Per Gesù, invece, le parole dei profeti sono chiare fino alla fine e si rivelano a lui con tutta la pienezza della loro verità; ed egli stesso si apre dinanzi a questa verità con tutta la profondità del suo spirito. Le accetta totalmente. Non riduce niente. Nelle parole dei profeti trova il giusto significato della vocazione del messia: della sua propria vocazione. Trova in esse la volontà del Padre.

“Il Signore Dio mi ha aperto l’orecchio / e io non ho posto resistenza / non mi sono tirato indietro” (Is 50,5).

In questo modo la liturgia della Domenica delle Palme già contiene in sé la piena dimensione della passione: la dimensione della Pasqua.

“Ho presentato il dorso ai flagellatori, / la guancia a coloro che mi strappavano la barba, / non ho sottratto la faccia agli insulti e agli sputi” (Is 50,6). “Mi scherniscono quelli che mi vedono, / storcono le labbra, scuotono il capo... / hanno forato le mie mani e i miei piedi, / posso contare tutte le mie ossa. / Si dividono le mie vesti, / sul mio vestito gettano la sorte” (Sal 21 [22],8.17-19).

3. Ecco la liturgia della Domenica delle Palme: in mezzo alle esclamazioni della folla, all’entusiasmo dei discepoli che, con le parole dei profeti, proclamano e confessano in lui il messia, solo lui, Cristo, conosce fino in fondo la verità della sua missione; solo lui, Cristo, legge fino in fondo ciò che hanno scritto su di lui i profeti.

E tutto ciò che essi hanno detto e scritto si compie in lui con la verità interiore della sua anima. Egli, con la volontà e il cuore, è già in tutto ciò che, secondo le dimensioni esterne del tempo, gli sta ancora davanti. Già in questo suo corteo trionfale, nel suo “ingresso in Gerusalemme”, egli è “obbediente fino alla morte e alla morte di croce” (Fil 2,8).

Fra la volontà del Padre, che lo ha mandato, e la volontà del Figlio permane una profonda unione piena di amore: un bacio interiore di pace e di redenzione. In questo bacio, in questo abbandono senza limiti, Gesù Cristo, che è di natura divina, spoglia se stesso e assume la condizione di servo, umiliando se stesso (cf. Fil 2,6-8). E permane in questo abbassamento, in questa spoliazione del suo fulgore esterno, della sua divinità e della sua umanità, piena di grazia e di verità. Egli, Figlio dell’uomo, va, con questo annientamento e spoliazione, verso gli eventi che si compiranno, quando il suo abbassamento, la spoliazione, l’annientamento rivestiranno precise forme esteriori: verrà sputacchiato, sarà flagellato, insultato, schernito, rifiutato dal proprio popolo, condannato a morte, crocifisso - fino a quando pronuncerà l’ultimo “tutto è compiuto”, consegnando lo spirito nelle mani del Padre.

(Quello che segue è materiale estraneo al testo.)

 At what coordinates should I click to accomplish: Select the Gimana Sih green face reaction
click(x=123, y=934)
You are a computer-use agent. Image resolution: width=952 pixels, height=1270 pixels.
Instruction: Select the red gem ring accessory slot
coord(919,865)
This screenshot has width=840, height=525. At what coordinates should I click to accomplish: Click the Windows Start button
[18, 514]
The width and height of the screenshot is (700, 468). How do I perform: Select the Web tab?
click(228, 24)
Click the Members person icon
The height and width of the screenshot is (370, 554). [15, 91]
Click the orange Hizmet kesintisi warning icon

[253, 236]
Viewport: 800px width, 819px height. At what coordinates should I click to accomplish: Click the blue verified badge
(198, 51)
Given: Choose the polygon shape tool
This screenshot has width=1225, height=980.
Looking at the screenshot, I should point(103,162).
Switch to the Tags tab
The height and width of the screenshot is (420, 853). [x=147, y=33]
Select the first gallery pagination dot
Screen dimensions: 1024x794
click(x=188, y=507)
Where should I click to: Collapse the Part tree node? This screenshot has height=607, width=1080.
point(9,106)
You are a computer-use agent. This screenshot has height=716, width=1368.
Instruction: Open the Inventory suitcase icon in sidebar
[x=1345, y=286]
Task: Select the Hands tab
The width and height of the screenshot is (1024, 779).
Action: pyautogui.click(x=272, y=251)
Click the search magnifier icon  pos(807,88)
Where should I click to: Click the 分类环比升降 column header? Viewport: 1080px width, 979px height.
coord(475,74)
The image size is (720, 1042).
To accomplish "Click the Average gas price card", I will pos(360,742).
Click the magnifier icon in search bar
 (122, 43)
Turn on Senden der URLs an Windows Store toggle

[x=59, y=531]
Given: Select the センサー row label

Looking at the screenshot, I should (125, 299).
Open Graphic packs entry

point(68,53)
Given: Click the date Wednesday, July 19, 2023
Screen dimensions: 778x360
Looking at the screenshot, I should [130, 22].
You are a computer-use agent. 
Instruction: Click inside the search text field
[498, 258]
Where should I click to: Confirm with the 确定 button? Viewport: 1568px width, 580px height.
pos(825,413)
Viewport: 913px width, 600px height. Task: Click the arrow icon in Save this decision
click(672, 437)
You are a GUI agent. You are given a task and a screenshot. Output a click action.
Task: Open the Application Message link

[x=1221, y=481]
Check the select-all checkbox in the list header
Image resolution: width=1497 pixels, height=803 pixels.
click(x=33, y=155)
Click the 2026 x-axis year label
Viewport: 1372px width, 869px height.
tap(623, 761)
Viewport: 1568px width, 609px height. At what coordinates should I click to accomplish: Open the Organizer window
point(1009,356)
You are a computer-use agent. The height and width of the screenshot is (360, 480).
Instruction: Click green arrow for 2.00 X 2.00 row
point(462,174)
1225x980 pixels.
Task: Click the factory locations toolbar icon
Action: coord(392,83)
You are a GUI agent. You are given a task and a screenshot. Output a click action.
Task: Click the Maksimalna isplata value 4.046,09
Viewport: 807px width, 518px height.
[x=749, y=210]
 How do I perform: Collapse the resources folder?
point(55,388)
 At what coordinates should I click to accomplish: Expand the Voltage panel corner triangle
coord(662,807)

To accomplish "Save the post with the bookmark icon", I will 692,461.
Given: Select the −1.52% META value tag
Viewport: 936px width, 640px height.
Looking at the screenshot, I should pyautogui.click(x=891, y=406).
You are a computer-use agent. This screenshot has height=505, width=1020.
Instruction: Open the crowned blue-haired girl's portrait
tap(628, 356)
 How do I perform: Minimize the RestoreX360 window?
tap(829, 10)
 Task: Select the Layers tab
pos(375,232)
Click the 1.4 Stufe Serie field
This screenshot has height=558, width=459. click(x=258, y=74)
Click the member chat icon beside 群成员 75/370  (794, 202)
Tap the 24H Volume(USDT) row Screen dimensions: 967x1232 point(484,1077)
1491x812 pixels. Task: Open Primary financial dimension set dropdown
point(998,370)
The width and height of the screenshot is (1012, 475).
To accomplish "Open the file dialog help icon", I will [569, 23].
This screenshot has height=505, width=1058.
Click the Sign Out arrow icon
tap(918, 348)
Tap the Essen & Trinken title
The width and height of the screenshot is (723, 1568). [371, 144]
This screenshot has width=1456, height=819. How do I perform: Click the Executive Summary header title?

Tale è quell’ingresso “interiore” di Gesù in Gerusalemme, che si compie nella sua anima alla soglia della Settimana Santa.

4. Ad un certo momento, si avvicinano a lui i farisei che non possono sopportare più le esclamazioni della folla in onore di Cristo, che fa il suo ingresso a Gerusalemme - e dicono: “Maestro, rimprovera i tuoi discepoli”.

Gesù risponde: “Vi dico che, se questi taceranno, grideranno le pietre” (Lc 19,39-40).

Iniziamo oggi la Settimana Santa della passione del Signore a Roma. In questa città non mancano le pietre che parlano di come è giunta qui la croce di Cristo e di come ha messo le radici in questa capitale del mondo antico.

Che le pietre non facciano arrossire gli uomini.

Che i nostri cuori e le coscienze gridino più forte di esse!